₁-adrenoceptor; protein kinase C; calcium; myosin light chain phosphorylation; extracellular signal regulated kinase

Smooth muscle contraction is regulated through both thick- and thin-filament regulatory pathways. Thick-filament regulation is mediated by both Ca²⁺-dependent mechanisms that lead to activation of myosin light chain kinase (MLCK) and phosphorylation of 20-kDa regulatory light chain of myosin (MLC₂₀) and Ca²⁺-independent mechanisms that involve inactivation of myosin light chain phosphatase (MLCP) and decreased MLC₂₀ dephosphorylation (20, 21, 35). In addition to thick-filament regulation, many studies have demonstrated dissociation between MLC₂₀ phosphorylation and cross-bridge cycling rates and/or tension development, which suggests a thin-filament regulatory pathway (5, 28).
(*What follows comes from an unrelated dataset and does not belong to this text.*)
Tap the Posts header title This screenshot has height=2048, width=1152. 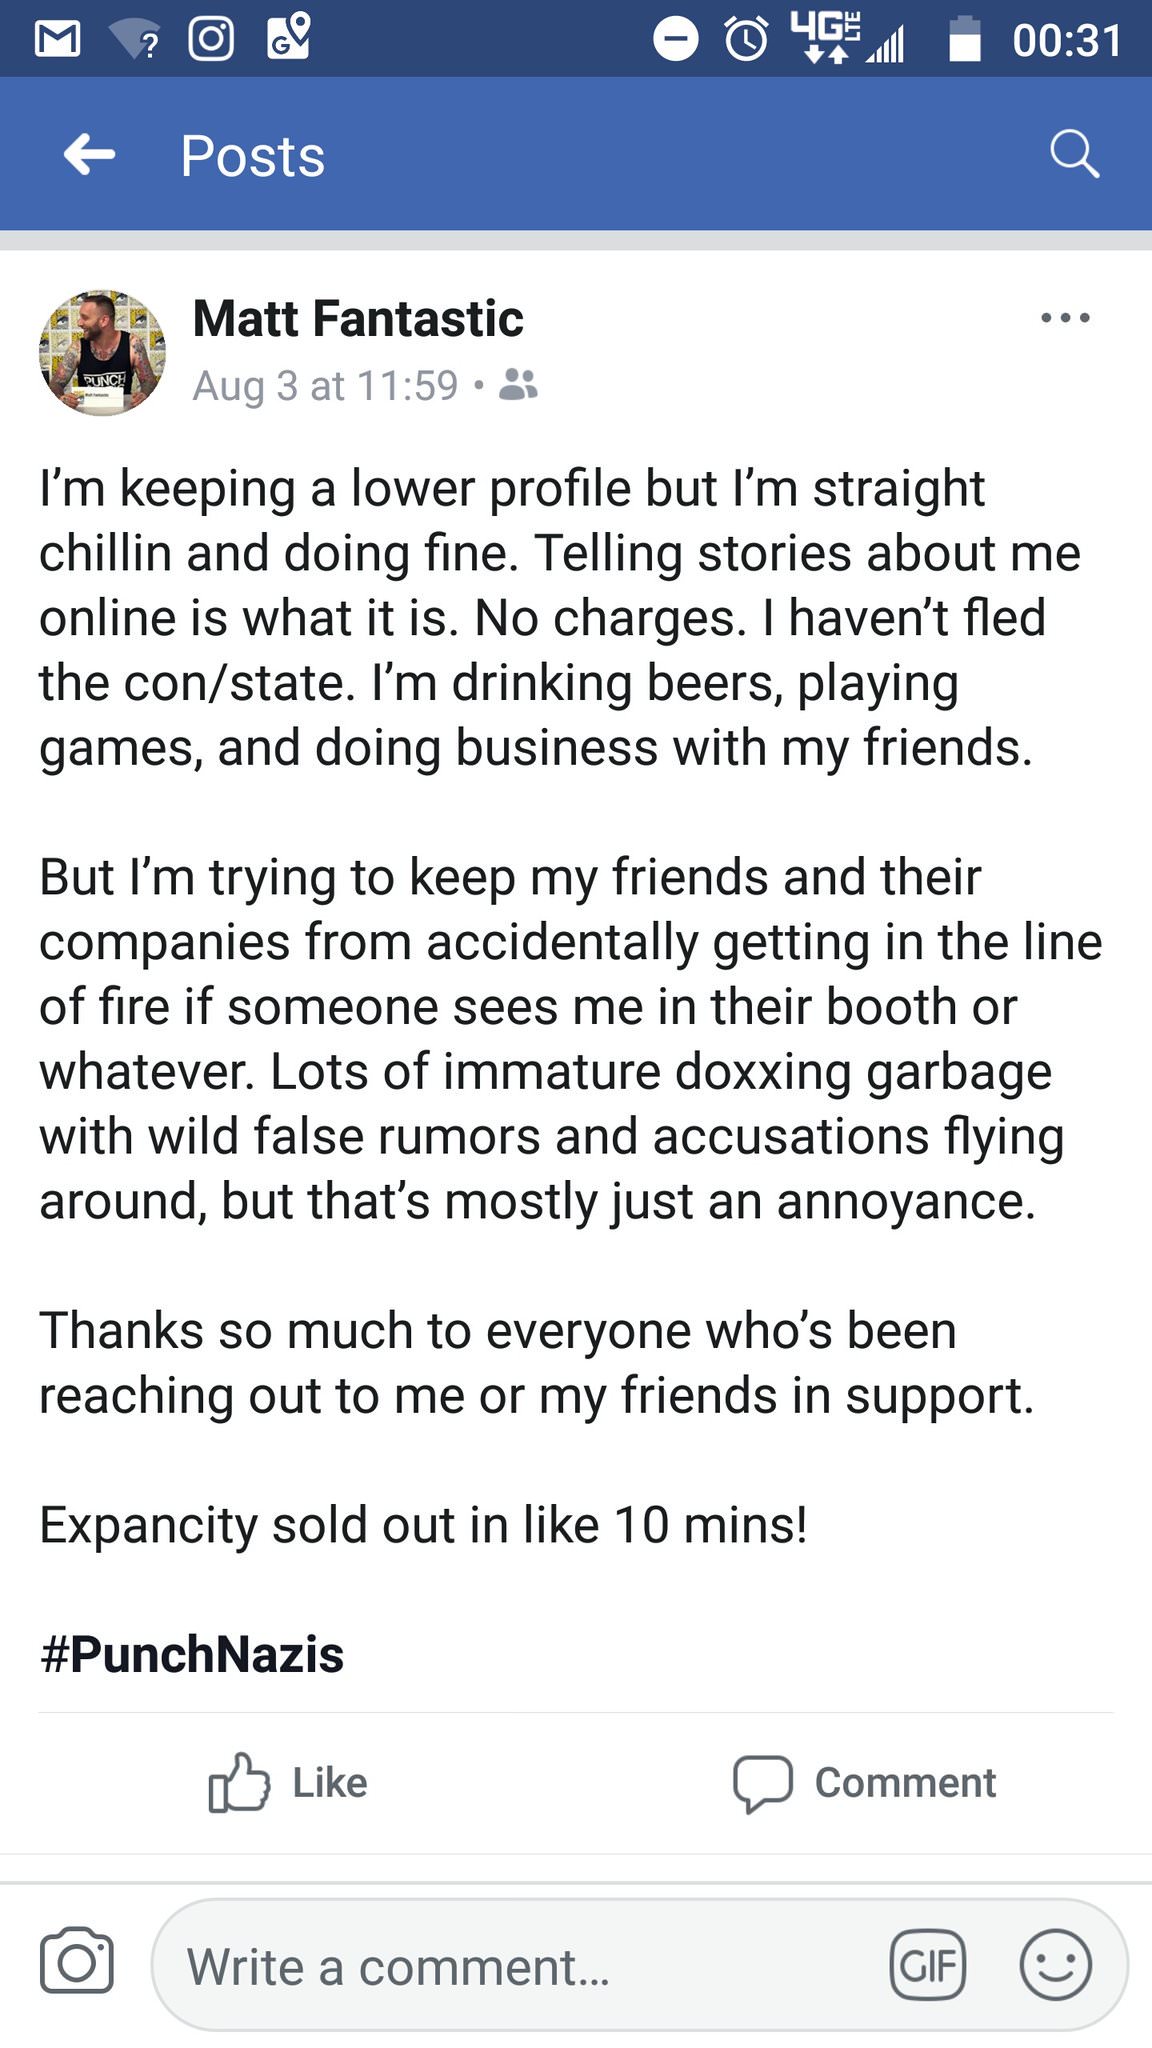tap(253, 156)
Our recent studies on pregnant ovine uterine arteries have shown that ₁-adrenoceptor-mediated contractions are regulated through both thick- and thin-filament pathways with the thick-filament regulatory pathway, i.e., MLC₂₀ phosphorylation, predominating (49). In contrast, activation of PKC induced contractions without changing MLC₂₀ phosphorylation levels (49). These studies have also shown that extracellular signal-regulated kinase (ERK) modulates contractile force in uterine arteries during pregnancy by dual regulation of thick- and thin-filament pathways. ERK potentiated ₁-adrenoceptor-stimulated MLC₂₀ phosphorylation via increases in intracellular free Ca²⁺ concentrations ([Ca²⁺]_i) and Ca²⁺ sensitivity of MLC₂₀ phosphorylation. In contrast, ERK attenuated the thin-filament regulatory pathway by suppressing the contractions independent of changes in MLC₂₀ phosphorylation levels.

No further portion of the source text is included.